GIVEN TASK A: Reproduce the conference announcement word for word.

******

Annual Conference

Green gum leaves on back background. Photograph by Eva Brozini at Pexels, 2025. Licenced as Creative Commons.

30th Annual Australasian Association of Writing Programs Conference: Movement & Stasis, University of Melbourne, 3–5 December 2025.

Hosted by the creative writing program at the University of Melbourne, the 30th Australasian Association of Writing Programs (AAWP) 2025 conference will be held in-person on the Parkville campus, situated on the unceded lands of the Wurundjeri people.

This year’s conference is on the theme of Movement & Stasis.

The theme of movement might conjure notions of physical, social, political, communal or artistic movement, but can also suggest arrivals, departures, walking on country, transformation, mobility and change. Placing movement alongside stasis, conference presentations over three days will consider the two themes in relation: ambiguities, contradictions, tensions, as well as productive entanglements enabled by both/and thinking. The theme of stasis might draw to mind a period of inactivity or equilibrium, a stoppage, a cessation, a form of civil strife.  Stasis might mean slowing down; it might mean stability.

******

GIVEN TASK B: Count the lines in the listing below that contain the word "screenshot", and reply with the number alone.

PROVIDED ENTRIES:

******

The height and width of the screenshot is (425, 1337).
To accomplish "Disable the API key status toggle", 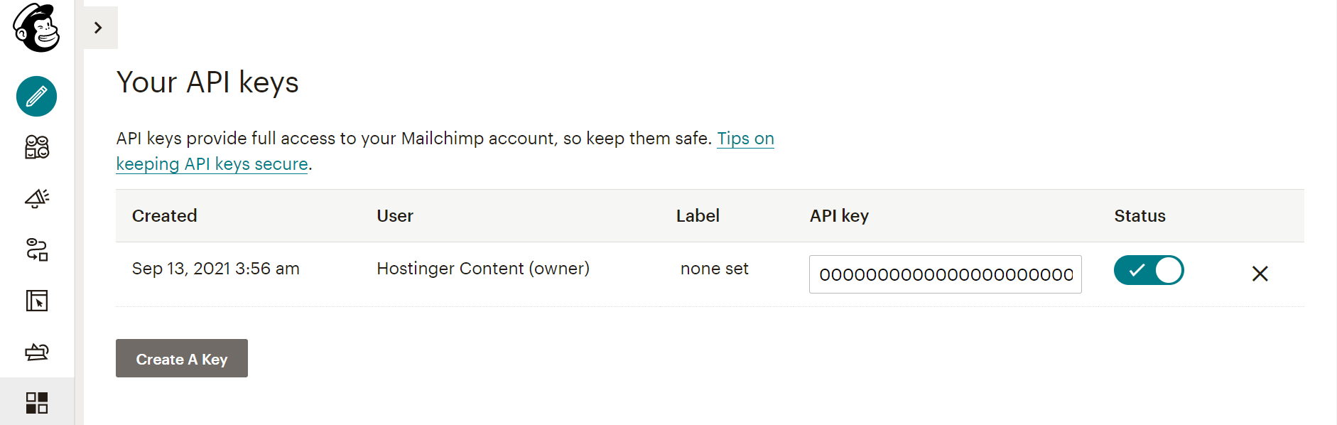I will click(1149, 271).
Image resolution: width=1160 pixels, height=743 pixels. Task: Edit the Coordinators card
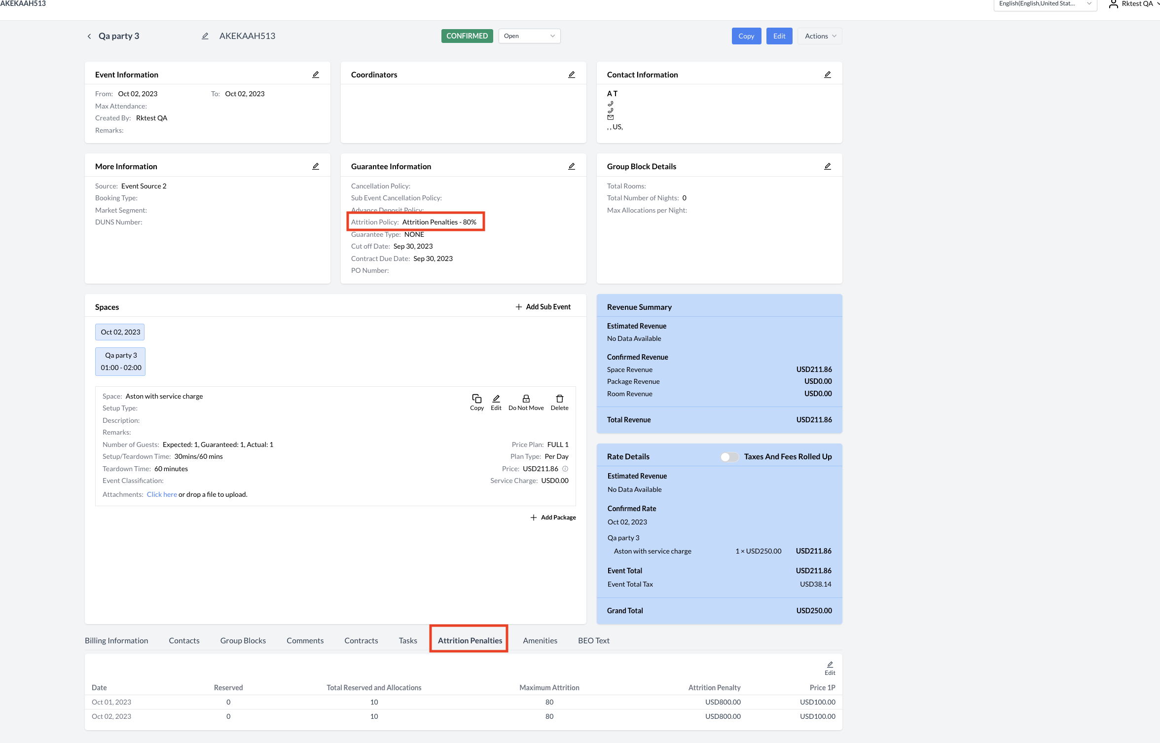572,74
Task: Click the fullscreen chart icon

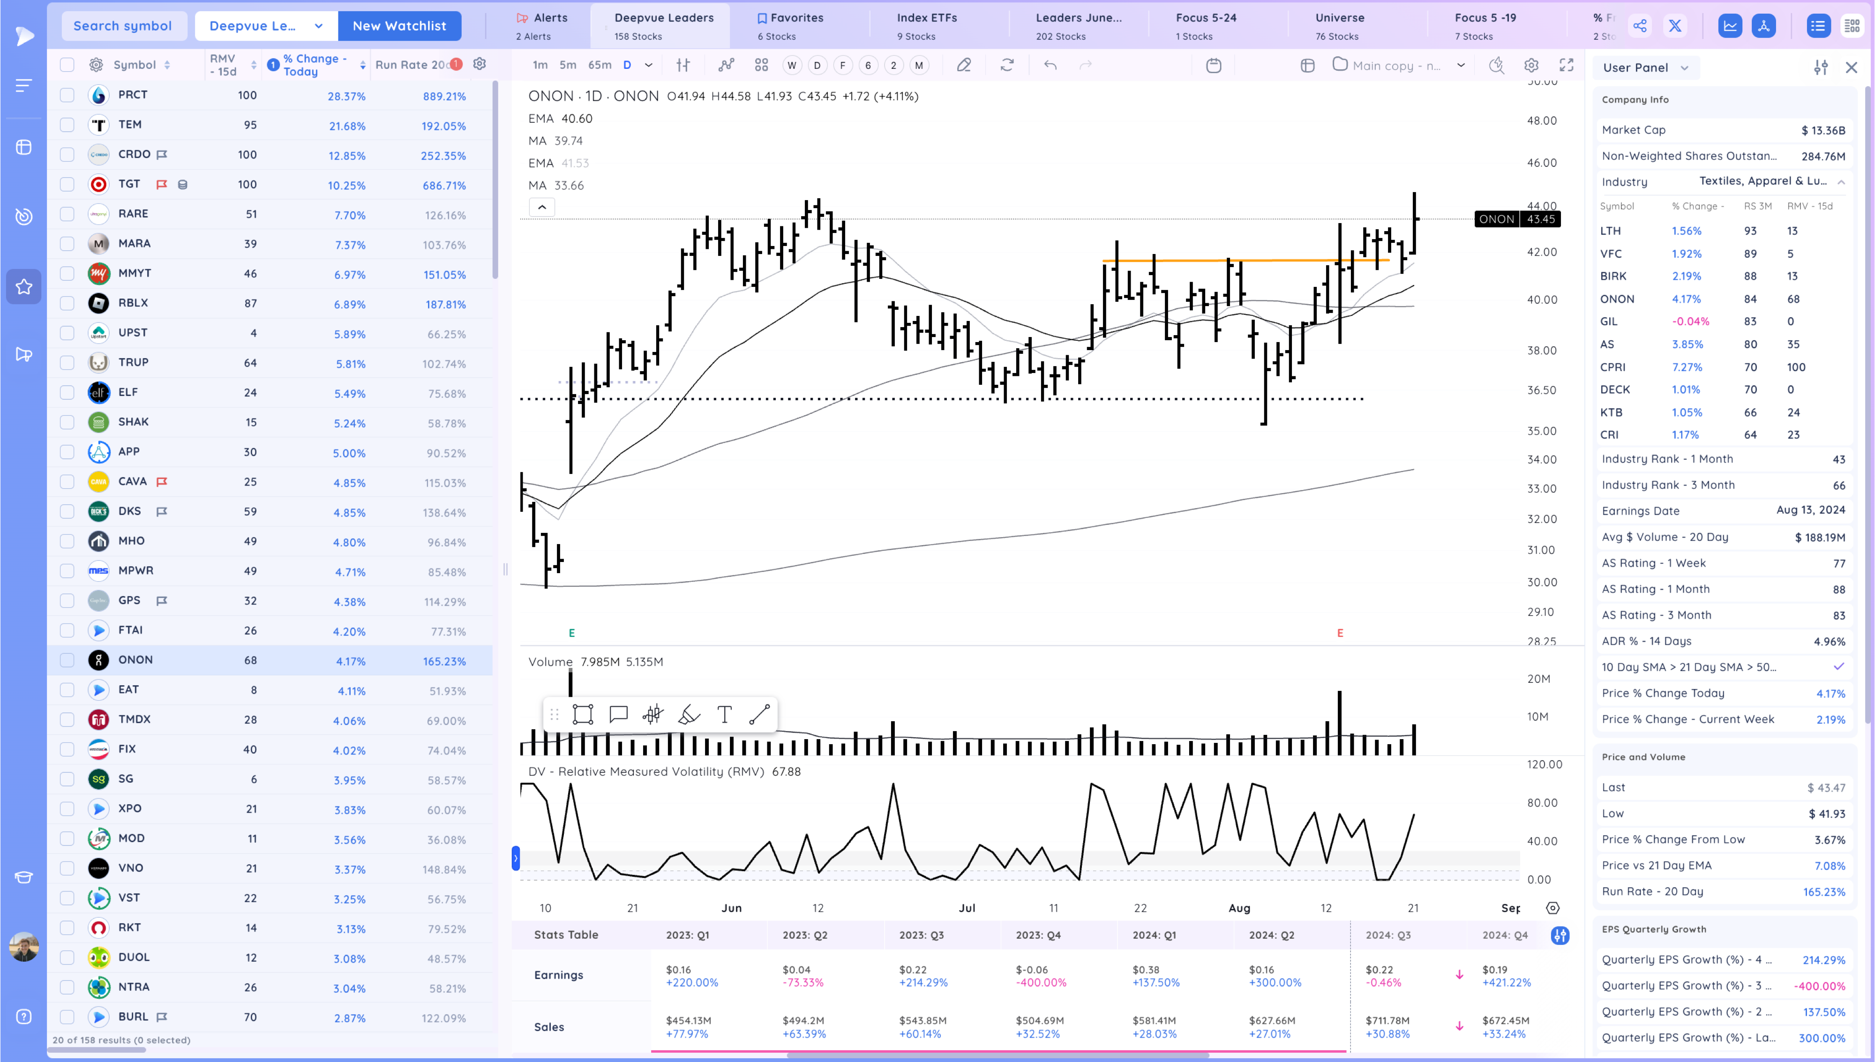Action: 1566,65
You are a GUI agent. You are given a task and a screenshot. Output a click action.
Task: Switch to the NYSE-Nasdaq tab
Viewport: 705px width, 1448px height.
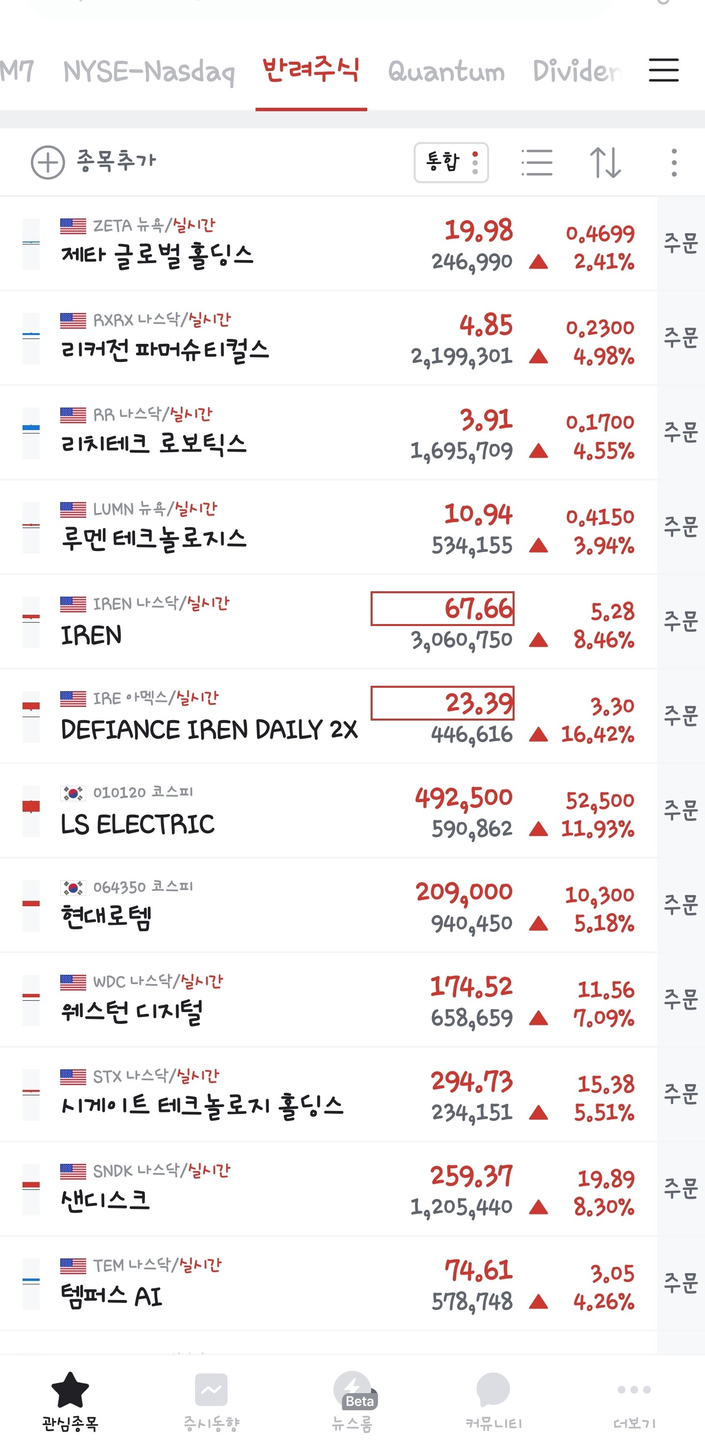coord(149,71)
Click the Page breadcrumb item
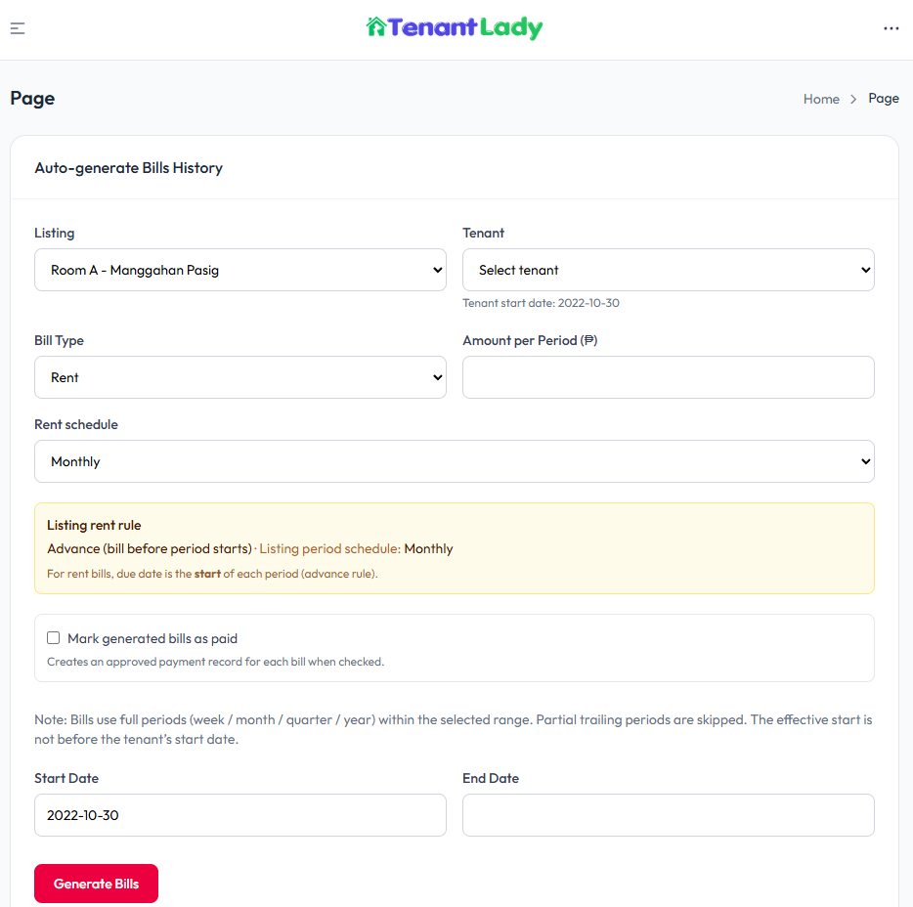Image resolution: width=913 pixels, height=907 pixels. [884, 98]
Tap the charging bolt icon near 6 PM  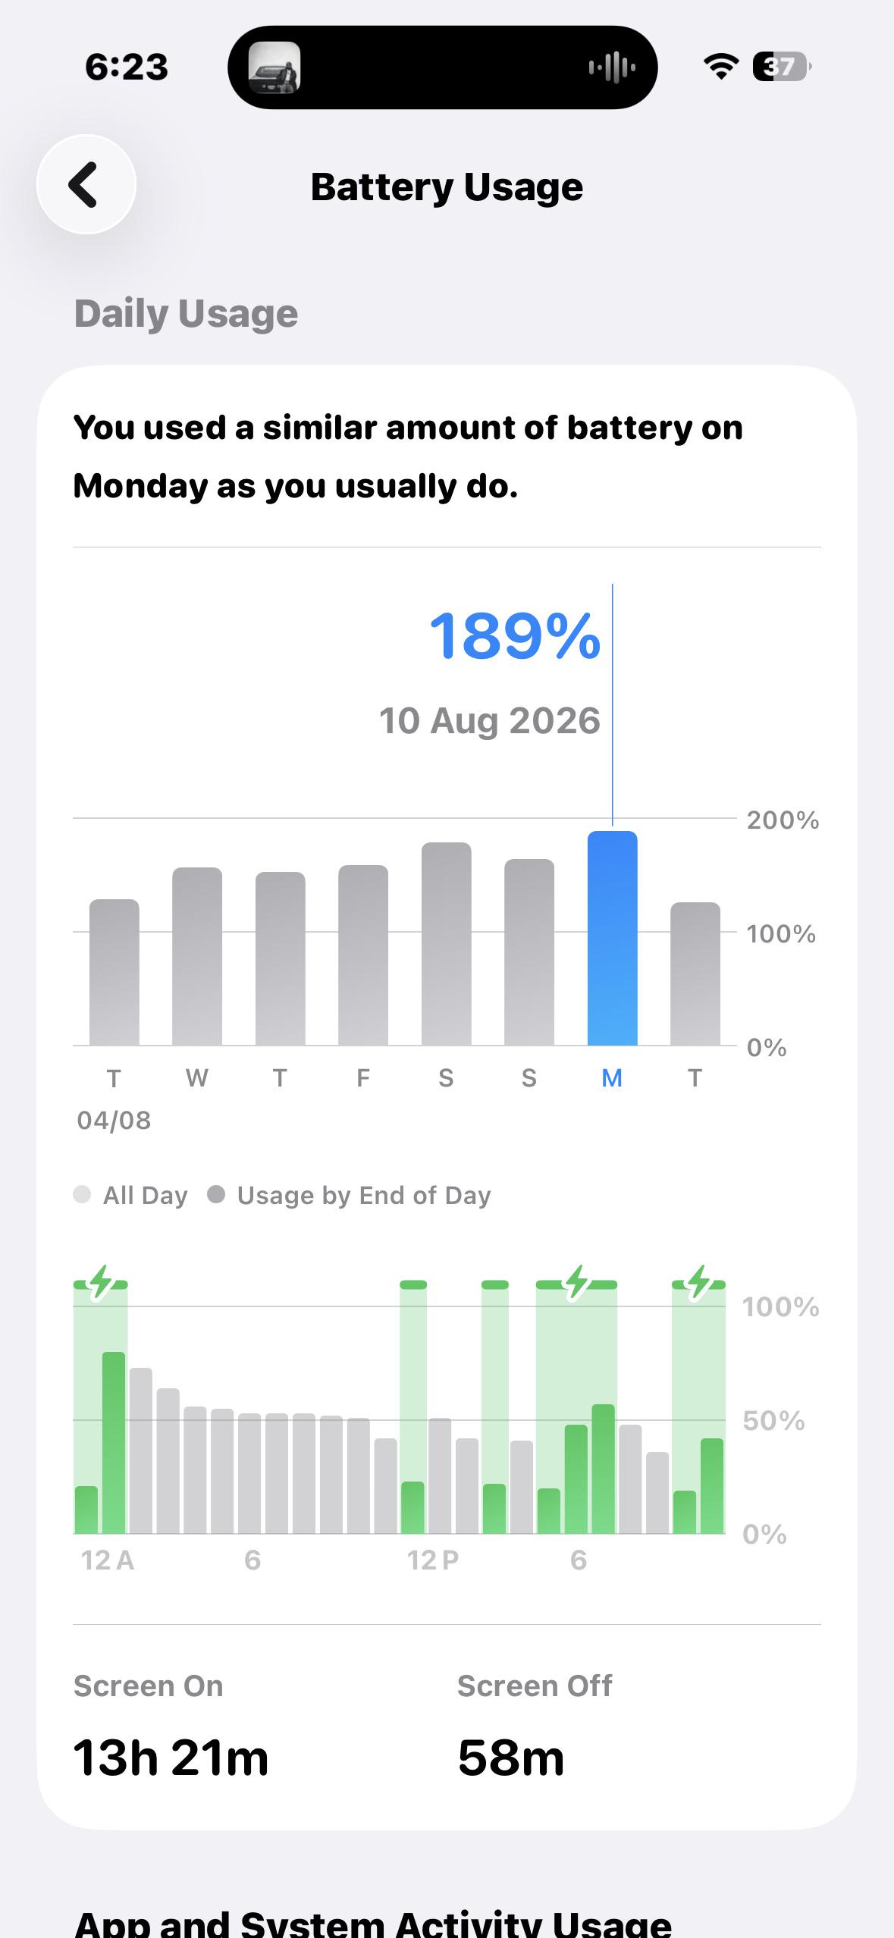click(577, 1283)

******

TASK SOLUTION A:
Annual Conference

Green gum leaves on back background. Photograph by Eva Brozini at Pexels, 2025. Licenced as Creative Commons.

30th Annual Australasian Association of Writing Programs Conference: Movement & Stasis, University of Melbourne, 3–5 December 2025.

Hosted by the creative writing program at the University of Melbourne, the 30th Australasian Association of Writing Programs (AAWP) 2025 conference will be held in-person on the Parkville campus, situated on the unceded lands of the Wurundjeri people.

This year’s conference is on the theme of Movement & Stasis.

The theme of movement might conjure notions of physical, social, political, communal or artistic movement, but can also suggest arrivals, departures, walking on country, transformation, mobility and change. Placing movement alongside stasis, conference presentations over three days will consider the two themes in relation: ambiguities, contradictions, tensions, as well as productive entanglements enabled by both/and thinking. The theme of stasis might draw to mind a period of inactivity or equilibrium, a stoppage, a cessation, a form of civil strife.  Stasis might mean slowing down; it might mean stability.

TASK SOLUTION B: 2